Swamps into Wetlands: Crafting Moral Ecology in Turkey

Event time: 
Friday, April 5, 2019 - 11:00am to 1:00pm
Location: 
230 Prospect Street (PROS230 ), 101 See map
230 Prospect Street
New Haven, CT 06511
Event description: 

Caterina Scaramelli is a Postdoctoral Assistant in the Agrarian Studies Program at Yale University. received her PhD in History, Anthropology, and Science, Technology, and Society at the Massachusetts Institute of Technology in 2016. She is coming to Yale from Amherst College, where she was a postdoctoral fellow in the Department of Anthropology and the Center of Humanistic Inquiry from 2016-18. During the year at Agrarian Studies, she will complete revisions to her book manuscript Liminal Ecologies: Making Wetlands and Livable Nature in Turkey.

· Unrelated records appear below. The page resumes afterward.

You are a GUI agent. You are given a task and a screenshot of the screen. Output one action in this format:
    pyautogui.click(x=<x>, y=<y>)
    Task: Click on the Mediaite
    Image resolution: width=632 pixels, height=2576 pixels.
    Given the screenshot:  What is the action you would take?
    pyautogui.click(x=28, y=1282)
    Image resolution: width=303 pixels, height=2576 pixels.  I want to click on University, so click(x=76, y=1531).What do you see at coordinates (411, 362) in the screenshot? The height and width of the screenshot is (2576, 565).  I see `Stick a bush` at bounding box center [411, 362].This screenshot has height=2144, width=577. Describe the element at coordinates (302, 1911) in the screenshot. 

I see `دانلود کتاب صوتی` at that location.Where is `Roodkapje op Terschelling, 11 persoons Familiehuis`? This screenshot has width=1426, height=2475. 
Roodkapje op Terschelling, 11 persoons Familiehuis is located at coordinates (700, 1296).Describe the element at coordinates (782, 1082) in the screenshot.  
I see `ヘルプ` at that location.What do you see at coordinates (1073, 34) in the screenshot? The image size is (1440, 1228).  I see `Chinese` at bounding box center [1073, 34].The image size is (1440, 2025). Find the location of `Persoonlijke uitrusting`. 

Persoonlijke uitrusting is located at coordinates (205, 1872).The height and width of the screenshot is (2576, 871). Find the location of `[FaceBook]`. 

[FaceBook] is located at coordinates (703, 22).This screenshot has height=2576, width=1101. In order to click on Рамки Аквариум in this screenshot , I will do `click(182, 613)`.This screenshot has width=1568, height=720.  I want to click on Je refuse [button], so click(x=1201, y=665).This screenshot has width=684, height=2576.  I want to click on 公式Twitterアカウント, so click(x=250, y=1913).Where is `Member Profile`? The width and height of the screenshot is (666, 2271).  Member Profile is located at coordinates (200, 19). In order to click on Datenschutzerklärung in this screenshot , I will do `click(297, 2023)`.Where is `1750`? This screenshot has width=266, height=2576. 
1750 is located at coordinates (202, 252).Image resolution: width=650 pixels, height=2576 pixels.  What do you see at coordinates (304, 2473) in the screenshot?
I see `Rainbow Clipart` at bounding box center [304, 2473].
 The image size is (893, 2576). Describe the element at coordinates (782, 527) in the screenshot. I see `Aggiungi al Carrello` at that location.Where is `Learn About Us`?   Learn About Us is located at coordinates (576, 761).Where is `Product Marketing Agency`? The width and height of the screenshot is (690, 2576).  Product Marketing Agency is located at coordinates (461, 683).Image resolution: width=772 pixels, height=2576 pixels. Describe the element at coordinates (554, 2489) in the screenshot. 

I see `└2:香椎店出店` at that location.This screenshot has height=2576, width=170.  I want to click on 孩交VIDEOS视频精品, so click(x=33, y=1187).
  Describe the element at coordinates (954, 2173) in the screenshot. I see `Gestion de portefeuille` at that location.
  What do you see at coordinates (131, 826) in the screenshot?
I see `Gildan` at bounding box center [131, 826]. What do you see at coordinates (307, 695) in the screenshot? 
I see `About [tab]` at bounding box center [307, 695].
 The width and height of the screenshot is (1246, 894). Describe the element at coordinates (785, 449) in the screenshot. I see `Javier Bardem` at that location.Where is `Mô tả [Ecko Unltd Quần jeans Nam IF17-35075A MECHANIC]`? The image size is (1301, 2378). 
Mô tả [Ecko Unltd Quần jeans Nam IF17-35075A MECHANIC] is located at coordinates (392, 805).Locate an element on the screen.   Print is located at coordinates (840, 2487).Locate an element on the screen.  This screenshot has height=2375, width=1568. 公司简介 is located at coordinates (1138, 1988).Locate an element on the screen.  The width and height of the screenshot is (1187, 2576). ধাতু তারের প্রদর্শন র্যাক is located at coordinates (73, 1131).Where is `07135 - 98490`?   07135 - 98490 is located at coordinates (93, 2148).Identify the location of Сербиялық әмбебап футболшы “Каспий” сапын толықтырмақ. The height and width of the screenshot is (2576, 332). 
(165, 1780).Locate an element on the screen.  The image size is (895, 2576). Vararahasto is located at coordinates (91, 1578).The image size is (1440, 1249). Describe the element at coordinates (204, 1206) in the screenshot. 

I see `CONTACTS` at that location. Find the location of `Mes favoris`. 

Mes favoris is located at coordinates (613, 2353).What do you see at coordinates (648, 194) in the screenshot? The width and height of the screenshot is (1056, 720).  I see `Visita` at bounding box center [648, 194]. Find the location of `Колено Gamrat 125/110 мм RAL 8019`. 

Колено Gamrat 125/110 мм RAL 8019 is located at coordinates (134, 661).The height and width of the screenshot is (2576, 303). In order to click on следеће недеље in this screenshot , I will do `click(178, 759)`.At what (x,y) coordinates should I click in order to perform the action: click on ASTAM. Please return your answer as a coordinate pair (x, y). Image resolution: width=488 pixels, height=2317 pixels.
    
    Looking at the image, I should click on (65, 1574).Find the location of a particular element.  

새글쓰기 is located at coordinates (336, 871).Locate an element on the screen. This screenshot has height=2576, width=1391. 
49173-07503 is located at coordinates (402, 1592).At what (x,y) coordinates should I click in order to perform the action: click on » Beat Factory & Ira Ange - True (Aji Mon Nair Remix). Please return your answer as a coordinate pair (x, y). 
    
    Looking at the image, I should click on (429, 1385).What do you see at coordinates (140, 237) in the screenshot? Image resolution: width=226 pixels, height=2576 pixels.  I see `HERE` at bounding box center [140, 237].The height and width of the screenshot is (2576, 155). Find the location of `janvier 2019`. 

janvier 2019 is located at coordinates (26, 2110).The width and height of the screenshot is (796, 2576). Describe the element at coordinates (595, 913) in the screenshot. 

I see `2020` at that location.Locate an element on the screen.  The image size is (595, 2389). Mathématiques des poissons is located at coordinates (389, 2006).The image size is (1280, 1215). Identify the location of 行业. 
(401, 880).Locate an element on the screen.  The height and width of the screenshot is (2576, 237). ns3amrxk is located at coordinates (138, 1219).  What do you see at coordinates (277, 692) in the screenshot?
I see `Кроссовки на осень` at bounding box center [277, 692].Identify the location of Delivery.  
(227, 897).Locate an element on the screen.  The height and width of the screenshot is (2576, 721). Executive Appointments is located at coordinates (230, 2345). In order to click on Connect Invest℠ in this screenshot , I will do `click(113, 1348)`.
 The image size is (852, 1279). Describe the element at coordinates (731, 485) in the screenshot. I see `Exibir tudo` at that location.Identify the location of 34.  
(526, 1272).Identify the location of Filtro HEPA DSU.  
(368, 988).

This project – situated at the intersection of anthropology, science studies, and environmental history – examines the dynamic multivalence of wetlands throughout the twentieth century. She shows that wetlands in Turkey were produced through regulatory processes, scientific research programs, and civil society activism. Yet, residents have transformed ‘received’ meanings of the wetland, reclaiming these spaces as sites for imagining democratic formations against authoritarian politics. Upon completing Liminal Ecologies, Caterina will commence work on her next project, Seeds of Change: Roots of Community in Turkey, in which she examines the cultural significance of “heirloom” seeds to explore the changing meanings of health, labor, nation, and belonging in contemporary Turkey.